"If you could eat anything, what would it be?" two Australian paramedics asked their patient while riding in an ambulance.
They were taking the gravely ill man to the hospital for the very last time.
Ron McCartney, who had not eaten much over the past few days, asked for a caramel sundae.
He got his wish and enjoyed the sweet treat en route to the hospital.
It was "the last thing he was able to eat by himself," said McCartney's daughter Danielle Smith.
The 72-year-old died in palliative care on Sept 1, after a 17-year battle with pancreatic cancer.
Moved by the paramedics' kind gesture, McCartney's family wrote in to thank them.
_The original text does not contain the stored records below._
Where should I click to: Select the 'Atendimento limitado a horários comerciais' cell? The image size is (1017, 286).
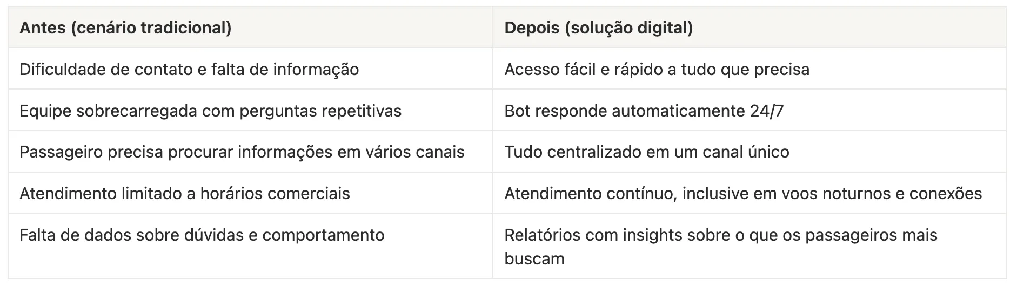[184, 194]
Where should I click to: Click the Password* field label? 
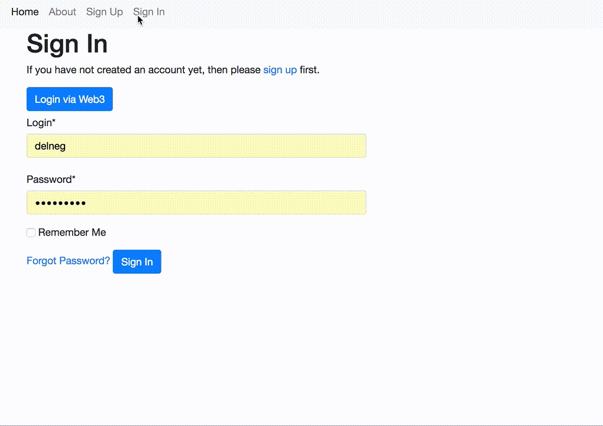click(51, 179)
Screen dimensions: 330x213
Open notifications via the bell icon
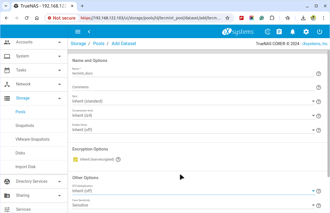point(292,32)
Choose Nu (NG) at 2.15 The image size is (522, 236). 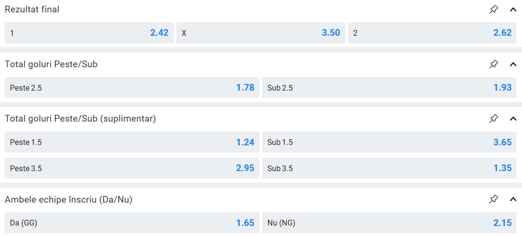pyautogui.click(x=389, y=223)
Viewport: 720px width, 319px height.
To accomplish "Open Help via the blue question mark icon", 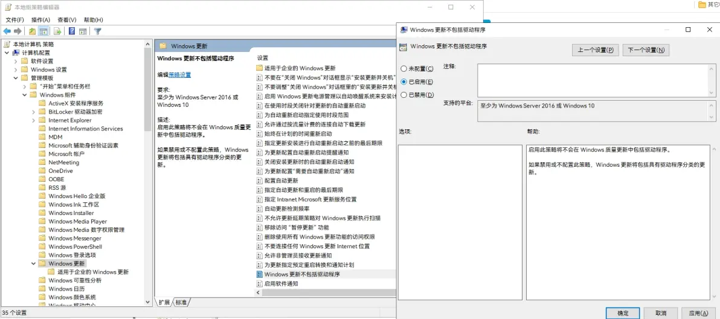I will click(72, 31).
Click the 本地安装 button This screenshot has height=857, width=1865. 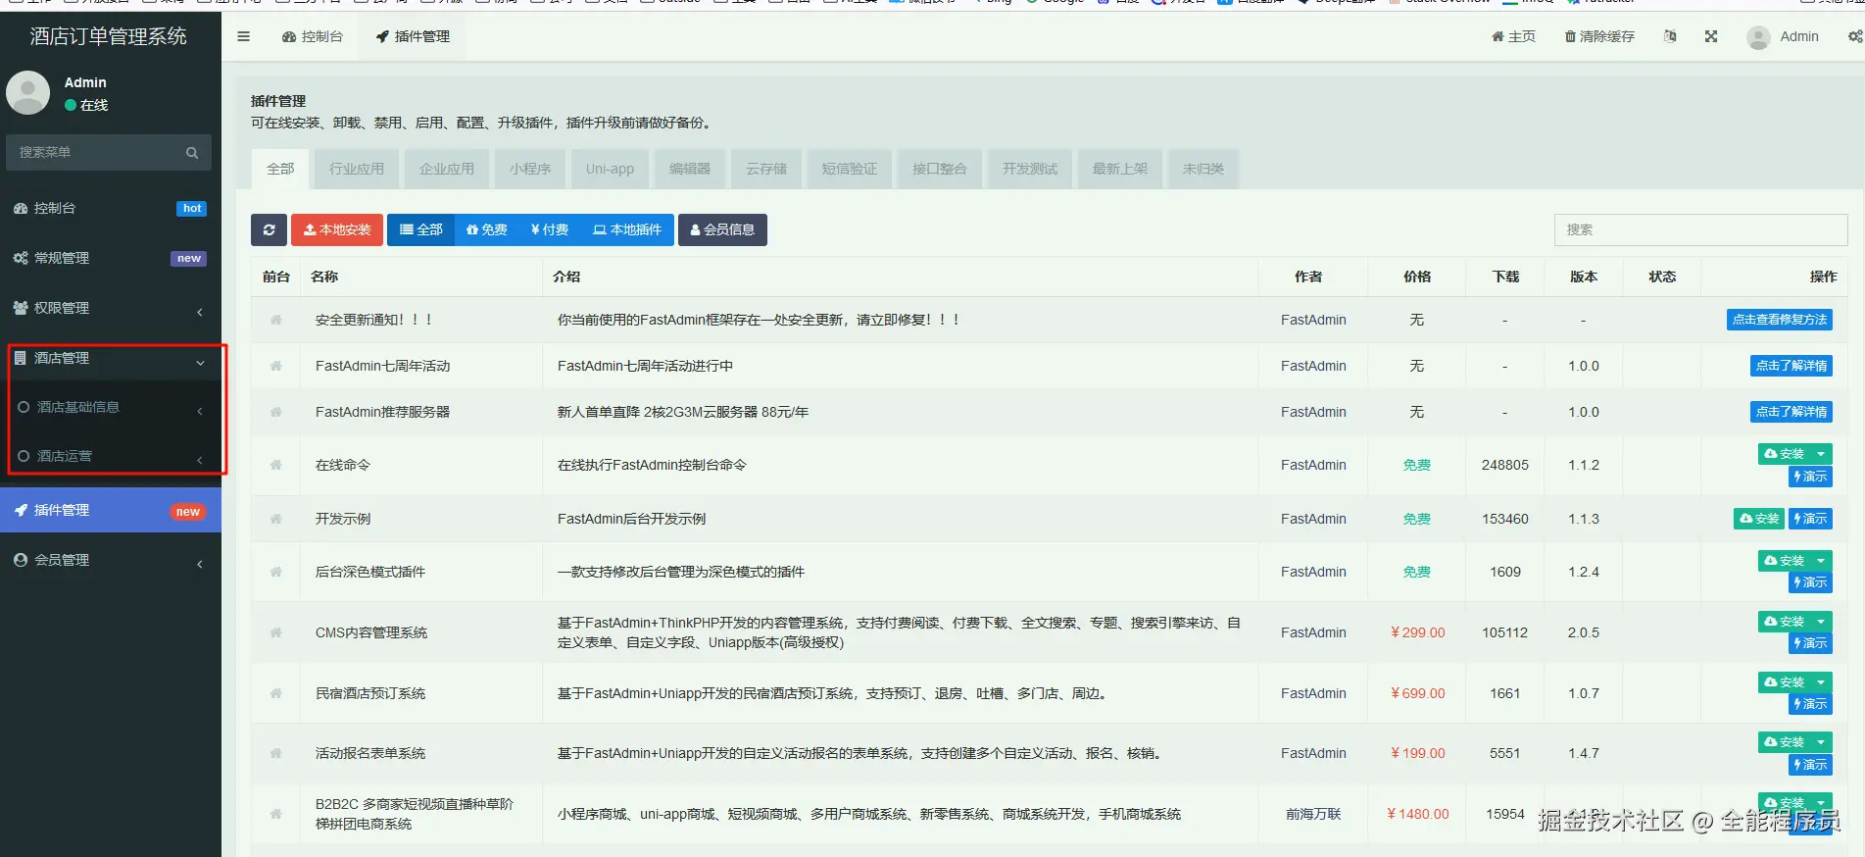click(337, 229)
"Mum and I cannot thank QAS enough for all the help and compassion you have all given towards us each time we have had to call you," Smith said.
On Tuesday (Sept 4), Queensland Ambulance Service (QAS) shared a photo of McCartney taking a bite of his sundae on Facebook.
In the post, QAS wrote: "We have been left humbled and tinged with sadness after receiving a message of gratitude that underlines an often-unseen aspect of patient care; the caring."
The post received over 13,000 reactions and over 1,600 shares, with hundreds of comments expressing gratitude and offering support to healthcare workers.
Another Facebook user wrote: "It's too easy to focus on the lights and sirens aspect of the job, but THIS is what the real meaning of the job is."
Last year, the QAS crew granted a dying woman's wish by taking a detour to the beach.
"Tears were shed and the patient felt very happy," the ambulance service said.